Critics say the practice is upsetting the foliage by causing plants to grow too fast and too thick.
“The instant you put [human ashes] down on the ground,” says one professor, “you are getting luxuriant growth” of vegetation.
The Mountaineering Council of Scotland says nature lovers and other admirers of Scotland’s picturesque mountains have taken to requesting in their wills that they want their ashes dumped on the summit of their favorite peak when they die.
The result, the council says, is that a number of the more popular mountaintops are all too frequently being dusted by cremated remains, and the practice is having an unwanted chemical effect on the ecology of the surrounding area.
What happens is that plant growth is being stimulated by phosphate enrichment and changes in the acidity and alkalinity of the soil, marring the bleakness that many find so attractive in Scotland’s mountain ranges.

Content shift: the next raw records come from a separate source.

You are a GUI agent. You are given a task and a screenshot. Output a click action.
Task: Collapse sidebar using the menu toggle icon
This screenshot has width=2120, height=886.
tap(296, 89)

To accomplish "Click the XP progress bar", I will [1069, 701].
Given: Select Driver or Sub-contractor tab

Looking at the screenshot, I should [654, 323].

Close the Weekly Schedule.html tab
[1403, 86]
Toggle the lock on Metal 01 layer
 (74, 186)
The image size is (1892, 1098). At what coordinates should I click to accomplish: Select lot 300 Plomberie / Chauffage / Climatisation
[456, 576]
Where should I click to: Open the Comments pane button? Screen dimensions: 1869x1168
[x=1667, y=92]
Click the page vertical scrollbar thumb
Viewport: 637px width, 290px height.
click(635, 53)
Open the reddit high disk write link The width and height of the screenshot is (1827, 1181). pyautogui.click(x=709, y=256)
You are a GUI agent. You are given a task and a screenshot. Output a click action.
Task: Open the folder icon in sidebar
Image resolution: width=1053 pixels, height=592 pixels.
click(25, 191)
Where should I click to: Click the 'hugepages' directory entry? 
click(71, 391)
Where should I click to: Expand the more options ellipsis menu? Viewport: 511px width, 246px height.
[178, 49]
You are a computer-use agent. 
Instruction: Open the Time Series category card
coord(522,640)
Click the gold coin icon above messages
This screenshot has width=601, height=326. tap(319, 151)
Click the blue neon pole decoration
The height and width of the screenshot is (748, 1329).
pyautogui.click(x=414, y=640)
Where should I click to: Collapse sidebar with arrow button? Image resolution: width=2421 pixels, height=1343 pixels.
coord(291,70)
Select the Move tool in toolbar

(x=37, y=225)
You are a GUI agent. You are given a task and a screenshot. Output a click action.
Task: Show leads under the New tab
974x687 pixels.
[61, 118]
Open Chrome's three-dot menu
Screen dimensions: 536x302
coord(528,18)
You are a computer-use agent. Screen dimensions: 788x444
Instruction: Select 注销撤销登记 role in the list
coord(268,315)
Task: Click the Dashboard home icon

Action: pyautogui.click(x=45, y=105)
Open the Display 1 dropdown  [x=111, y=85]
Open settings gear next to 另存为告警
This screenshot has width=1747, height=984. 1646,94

The key is in the types of soil found on the mountaintops, Des Thompson, principal uplands adviser to the environmental group Scottish Natural Heritage, told the British Broadcasting Corp.
“They are acidic, they are impoverished,” he said. “They have very small amounts of minerals such as calcium. They are very wet.
“And in an environment such as that,” the professor said, “the ash is providing a bean feast for the plants. The key nutrients are nitrogen and phosphorus and potassium, [and] ash is full of phosphorus and calcium and other nutrients.
“The instant you put that down on the ground,” he said, “you are getting luxuriant growth of vegetation.”
The mountaineering council published its own suggestions to minimize the impact of leaving ashes on the mountains. Mourners should avoid “the really iconic tops, by opting instead for a corrie [a hollow on a mountainside], a certain point along a ridge, or beside a particular tree on the lower slopes of a mountain.”
“Their chemical effect is reduced if [the ashes] are buried rather than scattered,” it said.
It is not the first time the Mountaineering Council of Scotland has crossed claymores with mourners bent on memorializing their loved ones on the wilderness landscape. It is already upset over the proliferation of stone memorials, potted plants and plastic plaques that dot the same mountain peaks.
Four months ago, the council spurred a debate over claims that these memorials to the dead, however well-intentioned, are “intrusive, inappropriate and worse than litter.”
“Mountaintops are not cemeteries; mountaintops are not memorial gardens,” Cameron McNeish, editor of the Great Outdoors magazine, told BBC Scotland.